Zur Aufklärung konnte er wenig beitragen. Er habe zwar eine Cassette für einen Entführungsversuch mit sprachverzerrter Aufnahme vorbereitet. Ursula Herrmann war aber nicht sein Ziel gewesen."Ich weiß nichts, mit der Entführung von Ursula Herrmann hatte ich nichts zu tun", erklärte der Straubinger Strafgefangene, der gefesselt in den Gerichtssaal geführt wurde.

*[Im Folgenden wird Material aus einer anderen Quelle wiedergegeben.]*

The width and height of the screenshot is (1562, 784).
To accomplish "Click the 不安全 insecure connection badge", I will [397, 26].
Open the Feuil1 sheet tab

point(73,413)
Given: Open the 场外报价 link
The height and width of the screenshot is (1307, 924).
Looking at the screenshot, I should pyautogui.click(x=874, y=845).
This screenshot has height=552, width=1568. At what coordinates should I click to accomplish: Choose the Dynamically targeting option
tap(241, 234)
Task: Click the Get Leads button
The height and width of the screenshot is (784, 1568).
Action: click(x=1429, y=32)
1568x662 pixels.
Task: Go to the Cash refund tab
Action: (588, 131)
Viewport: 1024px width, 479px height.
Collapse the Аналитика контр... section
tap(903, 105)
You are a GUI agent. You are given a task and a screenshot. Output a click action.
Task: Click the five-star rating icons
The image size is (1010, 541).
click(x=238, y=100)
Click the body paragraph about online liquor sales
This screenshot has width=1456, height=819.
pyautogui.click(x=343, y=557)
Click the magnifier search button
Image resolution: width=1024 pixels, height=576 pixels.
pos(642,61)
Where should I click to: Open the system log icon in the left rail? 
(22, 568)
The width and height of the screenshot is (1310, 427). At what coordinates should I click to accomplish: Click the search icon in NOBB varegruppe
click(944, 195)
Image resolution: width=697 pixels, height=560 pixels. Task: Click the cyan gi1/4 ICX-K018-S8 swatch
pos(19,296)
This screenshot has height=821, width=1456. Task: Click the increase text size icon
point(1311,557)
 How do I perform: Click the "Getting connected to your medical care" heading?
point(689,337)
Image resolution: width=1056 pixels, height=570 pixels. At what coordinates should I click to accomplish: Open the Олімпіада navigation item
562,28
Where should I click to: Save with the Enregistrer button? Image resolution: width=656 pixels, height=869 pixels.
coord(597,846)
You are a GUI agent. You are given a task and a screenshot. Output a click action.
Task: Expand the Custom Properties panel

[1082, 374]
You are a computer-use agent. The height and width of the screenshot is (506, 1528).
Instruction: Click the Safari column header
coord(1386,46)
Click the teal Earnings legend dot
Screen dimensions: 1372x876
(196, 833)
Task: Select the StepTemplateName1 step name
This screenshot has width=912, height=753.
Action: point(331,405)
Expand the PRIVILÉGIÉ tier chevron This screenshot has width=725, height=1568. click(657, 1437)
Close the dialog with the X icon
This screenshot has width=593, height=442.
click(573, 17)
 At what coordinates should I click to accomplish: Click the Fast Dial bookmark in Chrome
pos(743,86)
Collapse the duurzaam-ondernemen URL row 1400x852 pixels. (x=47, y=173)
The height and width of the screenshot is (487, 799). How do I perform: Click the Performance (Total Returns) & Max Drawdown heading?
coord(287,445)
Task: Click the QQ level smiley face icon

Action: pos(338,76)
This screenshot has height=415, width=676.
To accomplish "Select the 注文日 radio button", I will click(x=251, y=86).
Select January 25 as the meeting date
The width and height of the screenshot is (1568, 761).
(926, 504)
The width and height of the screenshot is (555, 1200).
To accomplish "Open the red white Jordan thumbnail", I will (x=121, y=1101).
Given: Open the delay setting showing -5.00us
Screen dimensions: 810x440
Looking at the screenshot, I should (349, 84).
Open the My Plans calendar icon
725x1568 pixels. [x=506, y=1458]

Auch der Bruder des Opfers, Michael Herrmann, Nebenkläger im Prozess, hat noch starke Zweifel an der Schuld von Werner M.: "Ich bin nicht von seiner Unschuld überzeugt, aber auch nicht von seiner Schuld. Es ist mir lieber niemanden zu verurteilen, als den falschen." Herrmann hält den inzwischen verstorbenen Polizisten Harald W. weiter für tatverdächtig. "Die Polizisten haben es damals wohl für unmöglich gehalten, dass ein Kollege die Tat begangen hat. Er wurde nicht ausreichend überprüft, dabei war er als Jagdgehilfe oft in dem betreffenden Waldstück."